Thursday, September 28, 2006


I had a close call with a great night last night. But it was not to be. Cracker, my favorite musical artist who is not Tom Waits, was to perform for free at Louisville's Waterfront Park. Cracker+free+pleasantly cool evening weather=wowness. However, there was a meteorological monkeywrench as a cold front moved in. During a preceding act, Soul Inc., you could see darkness in the west and some spectacular lightning flashes. It kept coming and coming. I'd known from the outset--indeed, I'd known days beforehand--that this was possible or even likely. And now it was coming to a stormy rock & roll head.

They sped things up in an attempt to get Cracker on and rockin' before things got bad. By about 8:30, I'd moved down to the foot of the stage, and David Lowery and Johnny Hickman were not more than six feet from me, plugging in cords and arranging stands. That alone significantly raised the coolness factor of the evening.

Lightning, lightning.

Some dude from WFPK (sponsor of the concert series) came out and said that they were shutting things down for fifteen or twenty minutes, because they didn't want Cracker standing on the metal stage, and all of us in the audience standing around the equipment, with all the lightning. Also, it looked like it would rain soon. Everyone held out hope that it would blow over or be mercifully brief.

For the next half-hour, I huddled and shivered beneath Interstate 64 like some disgraced junkie cosmonaut. A very cold wind blew, and the rain started to fall. Finally, another dude came over to the amassed huddlers and announced that they were calling it off. I wasn't sure this guy was official, since he didn't look official (long hair, shorts, and a windbreaker, and he was just sort of hanging out and talking.) The cancellation was confirmed when I looked around the corner and saw that the canopy over the stage was being taken down, and the tour buses and equipment trucks were leaving.

I got to hear some decent music from Soul, Inc., but it sure wasn't what I was there for. I also ate a free cupcake, which was given to me in celebration of the 20th anniversary of something Waterfront Park related. I also got a free frisbee and a WFPK magnet. Also important to note is that, despite the rain, I didn't get very wet.

Disappointed, I returned home. Glad-hearted, I got to spend time in my warm little house with Kim and Erin.
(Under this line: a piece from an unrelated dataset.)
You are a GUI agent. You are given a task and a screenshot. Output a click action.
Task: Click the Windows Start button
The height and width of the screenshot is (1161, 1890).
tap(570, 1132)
Jill was in bed already.

Tuesday, September 26, 2006

Here's another reason why The Straight Dope is one of my favorite web sites:

This is a pair of interesting articles on actor George Reeves, whose suicide (murder?) is central to the new movie Hollywoodland. The second article was particularly interesting to me, in both a CSI-whodunnit kind of way, and because of the author's commentary on how George Reeves as a person was treated in the film.

I have plenty to blog about otherwise (I was sick this weekend, I worked at the coin show, my kids are so gosh-darned cute, my wife is absolutely stellar, it sure did rain a lot, what the heck am I gonna do for artist trading cards?, anecdotes from my youth, etc.
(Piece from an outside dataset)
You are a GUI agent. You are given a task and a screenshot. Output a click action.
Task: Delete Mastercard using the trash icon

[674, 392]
But, shoot, I better get back to work.

Thursday, September 21, 2006

I have multiple old paintings that seem too nice to simply throw away, yet with which I'm not particularly satisfied. Typically, they have some nice features, but other elements which cause me to shake my head. Maybe I can find someone who wants to buy them at a discount ($20-50, no frame). That would free up corner space in our family room.

I think I might try some Artist Trading Cards. If you Google that phrase, you find some interesting stuff. Kim set me onto it.

Happy Autumnal Equinox

On the equinox, I can stand my nine-month-old on her head and she won't fall over.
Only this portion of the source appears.